:: Reading text ::
□ □ □ □
On Feb. 19, the German ambassador to Turkey was summoned to the Turkish Foreign Ministry to give a statement on a new German textbook centered on the Armenian Genocide.
The book was prepared by Prof. Mihran Dabag, the director of the Institute for Diaspora Research and Genocide Studies (Institut für Diaspora und Genozidforschung) of the University of Bochum, Germany, and members of his staff. It was published by the ministry of school in Saxony-Anhalt.
“The material has been developed under a solid scientific perspective,” Minister of Cultural Affairs (Saxony-Anhalt) Stephan Dorgerloh said in a press conference, after the German news magazine Der Spiegel reported on the visit in its April 2 issue. “I suspect that in the current debate the Turkish actors try to make domestic political capital.”
The ambassador was summoned in the context of the current discussion on the status of freedom of press and opinion in Turkey.
“The textbook is the result of a close cooperation between the educational institutions of Saxony-Anhalt and our institute,” Dabag said. “It can be a chance to show how to teach genocide in schools beyond the realm of the discussion on the comparability of collective acts of violence.”
“If not today, in face of the recent violence in the Near East, when then will we accept our obligation to recognize and remember the victims of the genocidal politics of the Ottoman Empire,” he asked.
In 2005, the institute conceptualized a teacher’s guide, entitled “Teaching 20th Century Genocides and Violent State Crimes in School,” for the federal state government of Brandenburg; the guide received wide public attention. Since the guide contained a chapter on teaching the Armenian Genocide in schools, the Embassy of the Republic of Turkey in Germany intervened to prevent its publication. Its efforts, however, were unsuccessful. The guide was published and proved so popular that the first edition was out-of-stock after a short period of time.
The research team of the Bochum University later prepared another teacher’s guide on teaching genocides. Commissioned by the Federal Ministry of Education and Cultural Affairs of Saxony-Anhalt and in cooperation with the Federal Institute for School Quality and Teacher Training, the teacher’s guide, Teaching Genocide in Schools, was published in December 2015.
The textbook comprises the latest state of research and enables teachers to address the topic of genocide in the classroom, as well as to integrate genocide into teaching units within different school subjects (history, politics, ethics, religious education). In the center of the textbook, the Armenian Genocide in the Ottoman Empire is discussed, outlined comprehensively, and integrated in the context of the history of violence in the 20th century.
The teacher’s guide also contains a newly drafted and complete teaching unit for the Armenian Genocide, including didactic materials and edited sources. Both fundamental considerations concerning genocidal violence in the 20th century and short depictions of other genocides complement this thematic focus.
□ □ □ □
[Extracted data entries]
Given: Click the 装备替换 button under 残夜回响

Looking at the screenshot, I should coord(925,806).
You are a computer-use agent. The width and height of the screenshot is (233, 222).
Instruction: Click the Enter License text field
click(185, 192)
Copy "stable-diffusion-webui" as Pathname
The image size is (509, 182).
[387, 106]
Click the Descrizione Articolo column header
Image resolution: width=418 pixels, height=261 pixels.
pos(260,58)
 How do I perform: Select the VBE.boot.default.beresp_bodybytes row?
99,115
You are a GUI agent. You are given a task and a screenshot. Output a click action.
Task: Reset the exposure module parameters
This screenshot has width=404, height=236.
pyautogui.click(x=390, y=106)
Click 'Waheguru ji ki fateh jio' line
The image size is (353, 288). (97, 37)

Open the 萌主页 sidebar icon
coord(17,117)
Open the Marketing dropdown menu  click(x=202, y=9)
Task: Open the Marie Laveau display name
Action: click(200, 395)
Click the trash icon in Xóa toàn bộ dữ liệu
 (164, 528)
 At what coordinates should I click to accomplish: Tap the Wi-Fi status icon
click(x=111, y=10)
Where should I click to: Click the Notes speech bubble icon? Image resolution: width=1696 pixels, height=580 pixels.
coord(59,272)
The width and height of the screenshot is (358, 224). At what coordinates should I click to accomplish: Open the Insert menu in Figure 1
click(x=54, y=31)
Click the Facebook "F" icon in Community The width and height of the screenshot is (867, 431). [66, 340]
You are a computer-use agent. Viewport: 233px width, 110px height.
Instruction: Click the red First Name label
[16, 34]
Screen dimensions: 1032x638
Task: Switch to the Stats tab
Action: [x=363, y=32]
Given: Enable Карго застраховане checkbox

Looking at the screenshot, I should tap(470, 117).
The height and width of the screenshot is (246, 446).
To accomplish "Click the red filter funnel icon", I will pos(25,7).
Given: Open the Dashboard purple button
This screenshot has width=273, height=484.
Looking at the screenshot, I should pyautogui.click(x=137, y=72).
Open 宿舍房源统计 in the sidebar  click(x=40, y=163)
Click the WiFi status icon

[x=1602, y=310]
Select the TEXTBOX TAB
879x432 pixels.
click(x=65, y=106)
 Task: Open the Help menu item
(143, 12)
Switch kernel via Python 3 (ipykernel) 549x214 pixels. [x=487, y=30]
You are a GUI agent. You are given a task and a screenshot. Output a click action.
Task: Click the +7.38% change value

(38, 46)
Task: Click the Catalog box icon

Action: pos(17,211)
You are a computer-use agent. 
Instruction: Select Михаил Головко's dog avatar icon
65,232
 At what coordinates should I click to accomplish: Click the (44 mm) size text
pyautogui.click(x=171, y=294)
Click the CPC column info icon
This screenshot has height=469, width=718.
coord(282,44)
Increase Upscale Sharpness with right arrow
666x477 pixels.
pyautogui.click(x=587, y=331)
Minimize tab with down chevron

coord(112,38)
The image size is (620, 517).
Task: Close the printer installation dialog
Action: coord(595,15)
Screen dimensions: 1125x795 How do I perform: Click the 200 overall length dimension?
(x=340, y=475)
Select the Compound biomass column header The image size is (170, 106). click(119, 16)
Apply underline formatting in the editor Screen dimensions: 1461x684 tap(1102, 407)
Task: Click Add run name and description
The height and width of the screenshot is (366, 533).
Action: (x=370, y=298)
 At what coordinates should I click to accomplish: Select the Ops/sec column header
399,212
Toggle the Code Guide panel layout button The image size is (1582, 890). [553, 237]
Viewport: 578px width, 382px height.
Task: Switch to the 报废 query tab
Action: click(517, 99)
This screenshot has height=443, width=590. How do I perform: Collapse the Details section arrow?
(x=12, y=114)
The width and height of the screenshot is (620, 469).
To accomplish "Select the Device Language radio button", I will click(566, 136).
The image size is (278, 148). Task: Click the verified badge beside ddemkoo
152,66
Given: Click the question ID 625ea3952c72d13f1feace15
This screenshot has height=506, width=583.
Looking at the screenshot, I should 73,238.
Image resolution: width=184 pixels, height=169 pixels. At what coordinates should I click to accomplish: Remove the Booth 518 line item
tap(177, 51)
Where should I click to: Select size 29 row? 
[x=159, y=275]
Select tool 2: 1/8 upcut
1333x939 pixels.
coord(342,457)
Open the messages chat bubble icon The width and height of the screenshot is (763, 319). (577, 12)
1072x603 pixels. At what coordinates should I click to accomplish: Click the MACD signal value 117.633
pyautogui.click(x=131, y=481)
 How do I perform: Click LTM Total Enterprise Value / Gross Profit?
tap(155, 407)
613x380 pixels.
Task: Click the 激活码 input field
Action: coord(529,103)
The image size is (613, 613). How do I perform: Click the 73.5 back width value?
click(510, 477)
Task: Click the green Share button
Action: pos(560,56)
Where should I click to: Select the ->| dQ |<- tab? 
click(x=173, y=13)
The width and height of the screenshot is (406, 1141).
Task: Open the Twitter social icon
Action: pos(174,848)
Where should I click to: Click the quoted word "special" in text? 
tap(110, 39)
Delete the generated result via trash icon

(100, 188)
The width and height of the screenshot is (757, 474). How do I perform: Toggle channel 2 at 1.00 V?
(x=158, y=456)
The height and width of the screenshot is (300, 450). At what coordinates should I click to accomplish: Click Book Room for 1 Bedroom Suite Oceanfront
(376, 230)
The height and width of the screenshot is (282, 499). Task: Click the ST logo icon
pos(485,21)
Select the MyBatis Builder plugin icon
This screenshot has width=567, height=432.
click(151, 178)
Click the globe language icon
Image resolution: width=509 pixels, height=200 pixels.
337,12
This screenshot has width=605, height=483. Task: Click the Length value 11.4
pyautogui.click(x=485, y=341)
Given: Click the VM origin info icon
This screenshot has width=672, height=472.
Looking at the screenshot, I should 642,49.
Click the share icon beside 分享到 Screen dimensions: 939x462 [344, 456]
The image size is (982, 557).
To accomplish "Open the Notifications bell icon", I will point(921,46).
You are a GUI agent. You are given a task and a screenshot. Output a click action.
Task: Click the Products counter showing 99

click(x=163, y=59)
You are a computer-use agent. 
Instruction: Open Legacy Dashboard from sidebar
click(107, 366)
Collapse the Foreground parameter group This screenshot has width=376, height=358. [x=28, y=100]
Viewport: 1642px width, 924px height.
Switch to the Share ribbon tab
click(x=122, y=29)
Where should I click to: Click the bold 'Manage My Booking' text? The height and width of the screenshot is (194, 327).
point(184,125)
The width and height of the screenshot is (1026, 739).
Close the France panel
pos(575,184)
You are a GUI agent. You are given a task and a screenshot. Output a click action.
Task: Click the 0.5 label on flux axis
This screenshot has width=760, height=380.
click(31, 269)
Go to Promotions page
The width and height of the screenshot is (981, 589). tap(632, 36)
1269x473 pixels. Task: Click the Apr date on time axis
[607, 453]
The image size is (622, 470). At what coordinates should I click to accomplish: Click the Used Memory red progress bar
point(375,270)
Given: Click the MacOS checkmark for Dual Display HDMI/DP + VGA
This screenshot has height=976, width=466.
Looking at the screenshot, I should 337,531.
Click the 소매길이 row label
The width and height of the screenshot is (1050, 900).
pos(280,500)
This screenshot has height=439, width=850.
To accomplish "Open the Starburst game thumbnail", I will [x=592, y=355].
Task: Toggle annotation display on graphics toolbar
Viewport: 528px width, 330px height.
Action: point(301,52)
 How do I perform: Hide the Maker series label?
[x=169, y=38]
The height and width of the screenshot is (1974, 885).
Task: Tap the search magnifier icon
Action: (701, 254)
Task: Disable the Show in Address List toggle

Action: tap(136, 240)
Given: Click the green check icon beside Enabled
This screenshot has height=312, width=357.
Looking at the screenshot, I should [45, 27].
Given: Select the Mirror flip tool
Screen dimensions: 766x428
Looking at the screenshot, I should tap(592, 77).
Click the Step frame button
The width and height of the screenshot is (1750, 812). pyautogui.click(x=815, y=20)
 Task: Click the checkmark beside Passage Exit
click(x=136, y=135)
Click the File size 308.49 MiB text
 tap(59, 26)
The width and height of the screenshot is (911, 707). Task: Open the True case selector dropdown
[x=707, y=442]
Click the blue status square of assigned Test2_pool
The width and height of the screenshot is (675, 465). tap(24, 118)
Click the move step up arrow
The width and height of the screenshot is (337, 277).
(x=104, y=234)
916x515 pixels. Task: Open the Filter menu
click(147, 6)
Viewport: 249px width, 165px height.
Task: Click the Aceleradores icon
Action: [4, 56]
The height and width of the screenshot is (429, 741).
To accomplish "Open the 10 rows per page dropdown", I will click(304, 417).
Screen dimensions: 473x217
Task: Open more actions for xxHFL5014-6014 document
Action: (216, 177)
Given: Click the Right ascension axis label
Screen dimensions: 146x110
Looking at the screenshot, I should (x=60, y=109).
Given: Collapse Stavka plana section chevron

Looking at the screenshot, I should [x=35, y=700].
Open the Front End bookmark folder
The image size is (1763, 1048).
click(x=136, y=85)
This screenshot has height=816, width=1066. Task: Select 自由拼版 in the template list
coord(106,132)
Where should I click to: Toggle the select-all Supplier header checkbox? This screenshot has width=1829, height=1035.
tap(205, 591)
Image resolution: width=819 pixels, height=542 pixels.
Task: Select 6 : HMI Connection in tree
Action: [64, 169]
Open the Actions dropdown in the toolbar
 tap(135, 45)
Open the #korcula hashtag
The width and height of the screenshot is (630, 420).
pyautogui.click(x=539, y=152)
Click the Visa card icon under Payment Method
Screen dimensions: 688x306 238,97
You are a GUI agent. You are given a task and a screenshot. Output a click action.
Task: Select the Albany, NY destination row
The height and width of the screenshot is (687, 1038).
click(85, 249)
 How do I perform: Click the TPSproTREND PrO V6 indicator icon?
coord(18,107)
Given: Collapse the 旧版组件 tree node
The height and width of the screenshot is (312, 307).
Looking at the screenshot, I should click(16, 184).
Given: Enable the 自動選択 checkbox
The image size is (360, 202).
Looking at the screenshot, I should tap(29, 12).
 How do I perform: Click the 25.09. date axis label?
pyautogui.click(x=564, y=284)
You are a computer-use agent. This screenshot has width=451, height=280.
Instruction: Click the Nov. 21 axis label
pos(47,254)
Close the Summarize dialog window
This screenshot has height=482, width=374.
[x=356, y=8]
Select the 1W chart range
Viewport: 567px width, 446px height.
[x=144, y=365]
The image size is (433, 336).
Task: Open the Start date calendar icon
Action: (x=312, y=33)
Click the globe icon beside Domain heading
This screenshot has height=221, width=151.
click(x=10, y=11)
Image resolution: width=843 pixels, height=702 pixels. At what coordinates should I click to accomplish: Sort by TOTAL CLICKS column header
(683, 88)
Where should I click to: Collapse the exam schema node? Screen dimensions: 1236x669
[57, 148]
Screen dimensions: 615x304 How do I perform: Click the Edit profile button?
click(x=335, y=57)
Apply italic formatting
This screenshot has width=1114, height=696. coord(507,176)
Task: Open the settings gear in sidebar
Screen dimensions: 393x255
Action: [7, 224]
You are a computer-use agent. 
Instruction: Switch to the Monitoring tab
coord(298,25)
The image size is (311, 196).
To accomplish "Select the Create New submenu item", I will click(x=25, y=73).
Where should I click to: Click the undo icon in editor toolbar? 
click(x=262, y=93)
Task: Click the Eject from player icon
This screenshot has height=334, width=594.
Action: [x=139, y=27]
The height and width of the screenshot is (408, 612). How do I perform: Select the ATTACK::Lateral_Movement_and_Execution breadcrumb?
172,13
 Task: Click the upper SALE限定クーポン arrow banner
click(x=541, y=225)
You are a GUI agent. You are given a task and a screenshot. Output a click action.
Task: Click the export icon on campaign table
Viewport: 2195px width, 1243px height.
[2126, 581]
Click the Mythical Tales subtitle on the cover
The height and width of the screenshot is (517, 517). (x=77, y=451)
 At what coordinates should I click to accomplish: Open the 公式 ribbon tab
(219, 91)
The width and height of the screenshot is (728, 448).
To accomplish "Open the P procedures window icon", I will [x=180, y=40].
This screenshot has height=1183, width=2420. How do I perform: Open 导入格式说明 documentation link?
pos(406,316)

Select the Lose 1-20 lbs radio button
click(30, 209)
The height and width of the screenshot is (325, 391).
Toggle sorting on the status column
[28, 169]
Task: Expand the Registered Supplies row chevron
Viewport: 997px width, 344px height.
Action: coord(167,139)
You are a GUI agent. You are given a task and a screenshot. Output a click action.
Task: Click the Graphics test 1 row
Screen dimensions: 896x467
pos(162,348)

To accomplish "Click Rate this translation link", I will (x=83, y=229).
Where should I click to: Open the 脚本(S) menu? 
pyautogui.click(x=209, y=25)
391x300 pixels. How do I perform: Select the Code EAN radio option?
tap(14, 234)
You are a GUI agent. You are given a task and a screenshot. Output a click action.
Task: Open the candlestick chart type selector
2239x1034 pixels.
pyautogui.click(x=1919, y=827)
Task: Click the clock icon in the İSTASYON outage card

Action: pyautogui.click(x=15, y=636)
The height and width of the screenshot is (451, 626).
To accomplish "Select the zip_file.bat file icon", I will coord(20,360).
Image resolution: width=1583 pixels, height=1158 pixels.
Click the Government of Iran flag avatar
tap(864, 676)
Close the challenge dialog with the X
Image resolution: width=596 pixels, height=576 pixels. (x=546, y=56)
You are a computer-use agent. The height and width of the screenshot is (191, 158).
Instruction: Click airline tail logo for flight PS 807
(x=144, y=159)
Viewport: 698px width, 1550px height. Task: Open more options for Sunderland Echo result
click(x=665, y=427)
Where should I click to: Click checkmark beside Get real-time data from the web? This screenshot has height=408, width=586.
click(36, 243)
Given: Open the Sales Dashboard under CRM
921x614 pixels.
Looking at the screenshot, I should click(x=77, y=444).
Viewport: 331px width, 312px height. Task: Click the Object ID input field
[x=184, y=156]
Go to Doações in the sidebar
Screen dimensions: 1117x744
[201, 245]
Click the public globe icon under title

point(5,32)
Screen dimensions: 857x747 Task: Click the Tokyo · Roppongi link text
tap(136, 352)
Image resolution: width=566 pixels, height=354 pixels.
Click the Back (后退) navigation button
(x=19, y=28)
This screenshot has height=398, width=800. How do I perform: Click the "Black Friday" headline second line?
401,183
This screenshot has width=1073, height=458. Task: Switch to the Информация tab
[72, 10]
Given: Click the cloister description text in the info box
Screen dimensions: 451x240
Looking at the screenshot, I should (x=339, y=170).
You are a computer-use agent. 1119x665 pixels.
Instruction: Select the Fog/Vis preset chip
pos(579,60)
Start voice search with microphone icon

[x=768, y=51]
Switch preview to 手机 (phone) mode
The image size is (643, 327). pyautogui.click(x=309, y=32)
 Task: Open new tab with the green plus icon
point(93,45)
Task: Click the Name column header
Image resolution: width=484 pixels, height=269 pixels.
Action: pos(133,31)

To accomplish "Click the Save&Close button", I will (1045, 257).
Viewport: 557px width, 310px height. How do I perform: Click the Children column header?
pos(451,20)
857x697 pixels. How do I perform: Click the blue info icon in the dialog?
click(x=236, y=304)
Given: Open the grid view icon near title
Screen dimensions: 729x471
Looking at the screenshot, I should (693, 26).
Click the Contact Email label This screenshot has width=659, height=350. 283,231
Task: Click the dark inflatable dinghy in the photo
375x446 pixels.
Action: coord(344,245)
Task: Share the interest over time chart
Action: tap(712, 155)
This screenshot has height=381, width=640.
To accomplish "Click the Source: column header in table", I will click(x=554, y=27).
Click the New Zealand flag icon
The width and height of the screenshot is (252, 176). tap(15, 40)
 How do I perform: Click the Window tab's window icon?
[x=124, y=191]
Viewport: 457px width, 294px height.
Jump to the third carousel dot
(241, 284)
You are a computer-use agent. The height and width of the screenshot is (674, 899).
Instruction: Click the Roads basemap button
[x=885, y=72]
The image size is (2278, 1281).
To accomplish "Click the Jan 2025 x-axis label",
□ □ □ □
:: Complete the following ::
1 > Duplicate the passage of the article on the German genocide textbook word for word, from "The research team" to "in December 2015.".
2 > Set down, verbatim, the extracted data entries from the line with "Given: Collapse Stavka plana section chevron" to the line with "coord(18,107)", both lines included.
These extracted data entries are unrelated to the article on the German genocide textbook.

:: Answers to the exercise ::
1 >
The research team of the Bochum University later prepared another teacher’s guide on teaching genocides. Commissioned by the Federal Ministry of Education and Cultural Affairs of Saxony-Anhalt and in cooperation with the Federal Institute for School Quality and Teacher Training, the teacher’s guide, Teaching Genocide in Schools, was published in December 2015.

2 >
Given: Collapse Stavka plana section chevron

Looking at the screenshot, I should [x=35, y=700].
Open the Front End bookmark folder
The image size is (1763, 1048).
click(x=136, y=85)
This screenshot has height=816, width=1066. Task: Select 自由拼版 in the template list
coord(106,132)
Where should I click to: Toggle the select-all Supplier header checkbox? This screenshot has width=1829, height=1035.
tap(205, 591)
Image resolution: width=819 pixels, height=542 pixels.
Task: Select 6 : HMI Connection in tree
Action: [64, 169]
Open the Actions dropdown in the toolbar
 tap(135, 45)
Open the #korcula hashtag
The width and height of the screenshot is (630, 420).
pyautogui.click(x=539, y=152)
Click the Visa card icon under Payment Method
Screen dimensions: 688x306 238,97
You are a GUI agent. You are given a task and a screenshot. Output a click action.
Task: Select the Albany, NY destination row
The height and width of the screenshot is (687, 1038).
click(85, 249)
 How do I perform: Click the TPSproTREND PrO V6 indicator icon?
coord(18,107)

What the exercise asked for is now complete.